Он ответил не сразу. Пнул ногой подвернувшуюся консервную банку. Остановился.
- Ты говоришь, советская власть дала мне образование... Не дала, а позволила его получить, заведомо зная, что платить мне будут мизер. Ты можешь себе представить дореволюционного учителя, чтобы он подрабатывал на какой-то шабашке? Но если бы всё упиралось только в низкую зарплату! Ты не хуже меня знаешь: здесь евреи - люди второго сорта. Так какого хрена мне жить в такой стране! А детей стараюсь учить добросовестно... Только что из того! Мой голос в этой системе - как комариный писк...
- Всё это так, - уже мягче сказал я. - Но зачем уезжать куда-то за тридевять земель? Не лучше ли приложить усилия к тому, чтобы в стране, где мы родились и выросли, изменить жизнь к лучшему?
- Ну, во-первых, хочу уехать не куда-нибудь, а в Израиль, в страну, где мне не будут тыкать "пятой графой". А во-вторых, не верю, что в ближайшие десятилетия в Советском Союзе наступят лучшие времена. Хватит с меня сказок о сияющих вершинах коммунизма!
Спорить с ним не стал, да и поздно было спорить: завтра, как всегда, подъём в 7 утра. Но подспудно сознавал: в словах Жица - своя правда, которую мне не поколебать. И вообще, - ругнул я себя, - к чему эти споры-разговоры! Зачем я сюда приехал: деньги зарабатывать или душу травить?
Строение наше стало принимать контуры будущего здания. Уже высился каркас, забетонированный у основания. Теперь предстояло вбить в металлические пазы деревянные брусья. На первый взгляд, это довольно просто. Тюкнуть раз-другой топором - и брус плотно войдёт в уготованное ему место. Но просто - это у земли, где никакого риска. А на высоте...
Хинич выделил на эту работу меня, а в помощь дал напарника.
Перед этим внимательно оглядел мой торс.
- Ты гимнастикой занимался?
- Одно время занимался. Но при чём тут гимнастика?
- Погоди спрашивать. Сначала ответь ещё на один вопрос: а по одной рельсе ходил?
- Ну, ходил. Вырос на подмосковной станции.
- Вот и хорошо. Ставлю тебя на рабочее место, где нужны и хорошая координация движений, и сила, и умение ходить по узкой опоре.
Через полчаса я и сам убедился: для такой работы эти качества необходимы.

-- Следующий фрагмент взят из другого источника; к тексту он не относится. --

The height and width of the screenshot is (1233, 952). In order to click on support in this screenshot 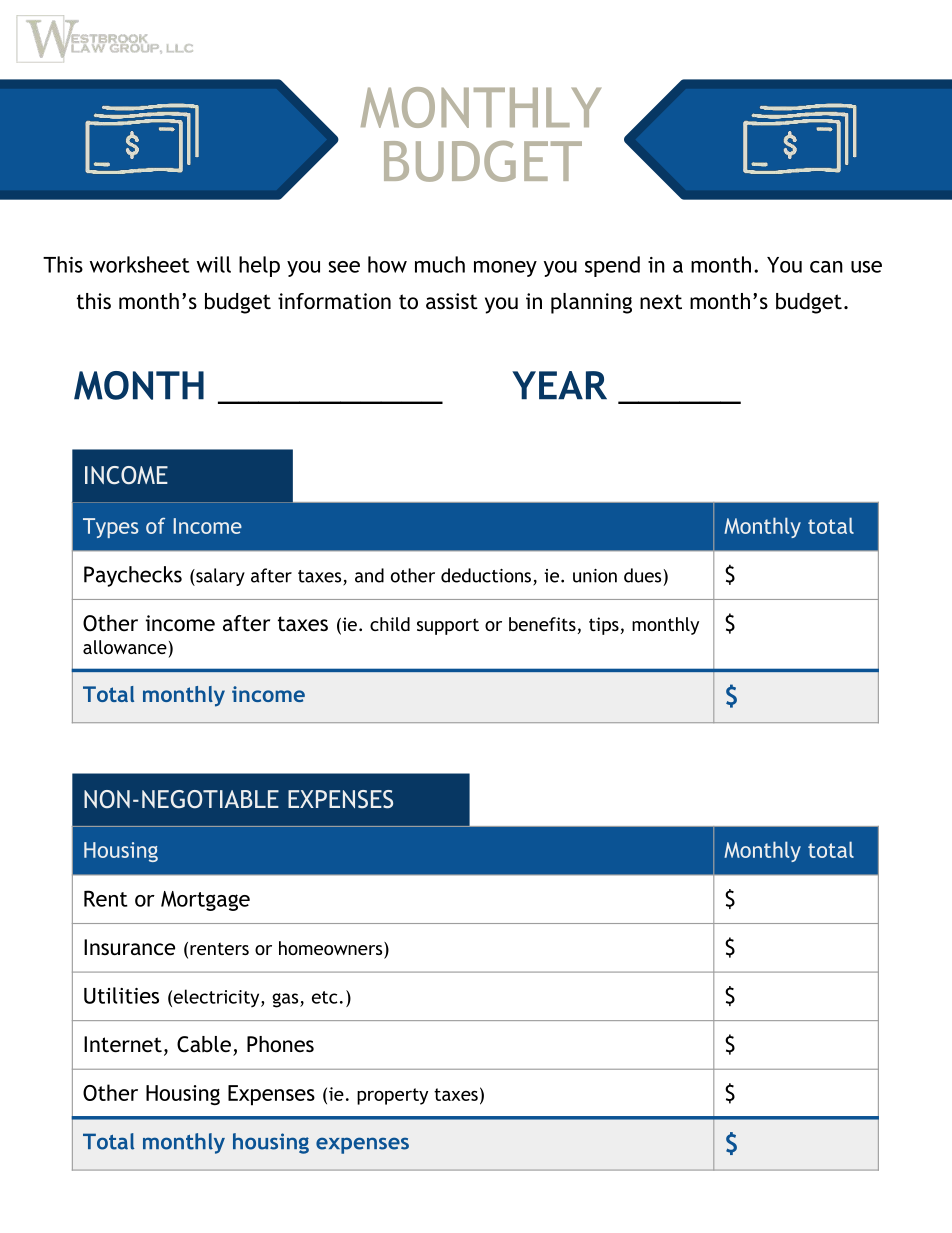, I will do `click(448, 626)`.
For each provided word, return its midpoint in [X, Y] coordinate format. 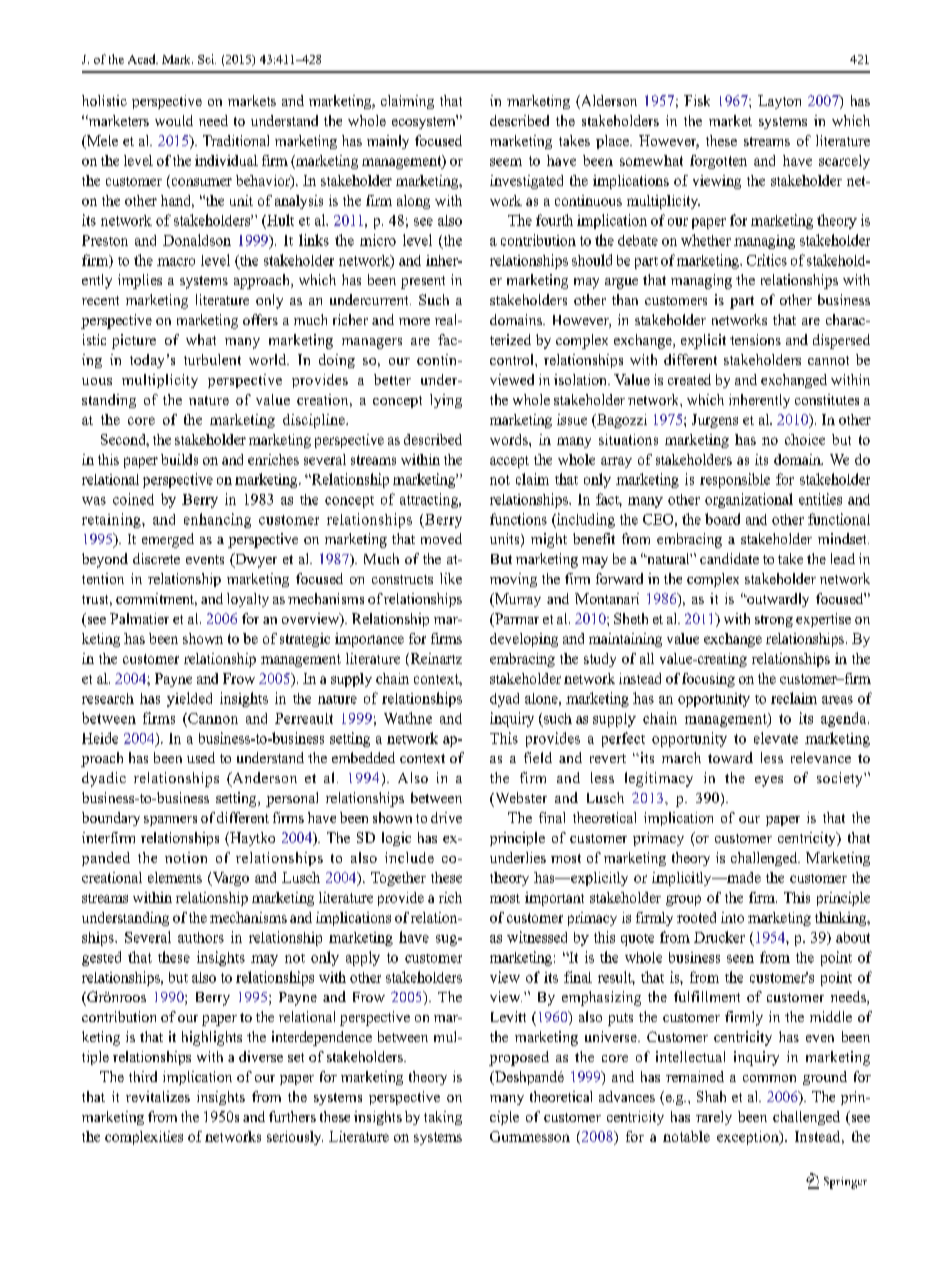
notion [186, 857]
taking [443, 1118]
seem [506, 162]
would [174, 120]
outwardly [777, 600]
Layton [779, 102]
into [732, 917]
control [513, 359]
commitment [156, 599]
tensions [755, 339]
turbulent [212, 359]
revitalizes [158, 1096]
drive [446, 817]
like [451, 578]
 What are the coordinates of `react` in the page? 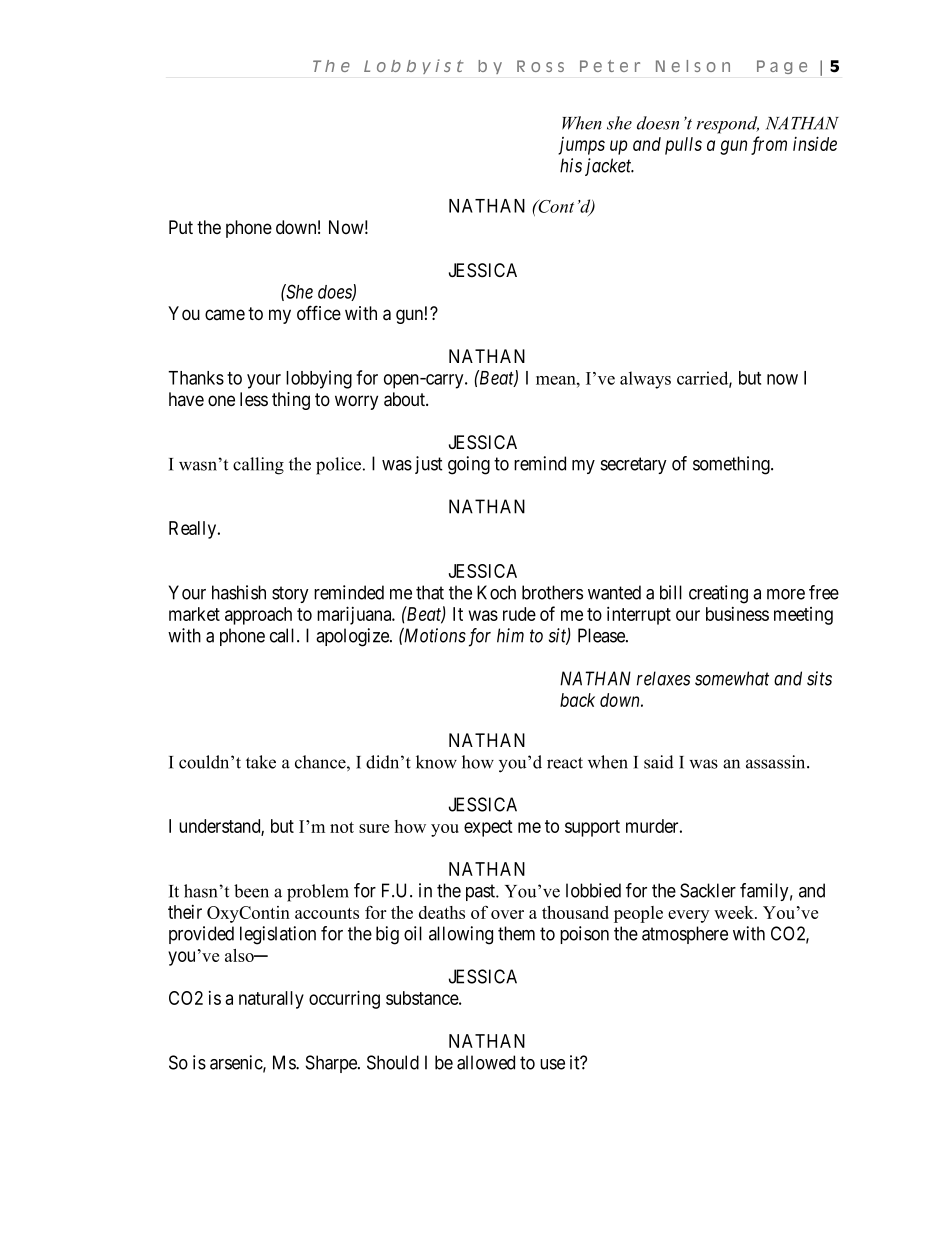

... Вгоняю в пазы первый брус, напарник подаёт второй. Вбиваю его, уже стоя в метре от земли. Не выпуская топора, влезаю на новую опору и принимаю третий брус... С каждым разом высота увеличивается. Вот она уже шесть метров, семь, восемь... Стараюсь не глядеть вниз. Не дай Бог уронить топор или тяжёлый брус на голову напарника. Одно неловкое движение, и можно сорваться самому. Рассчитывать можно только на себя, на свою сноровку, чувство равновесия.
С каким облегчением, закончив работу, спустился на землю! С парашютом никогда не прыгал, но, думаю, после первого прыжка сходное чувство. Земля показалась такой ласковой, такой надёжной... И почему мы не замечаем этого, не ценим, когда просто ходим по ней?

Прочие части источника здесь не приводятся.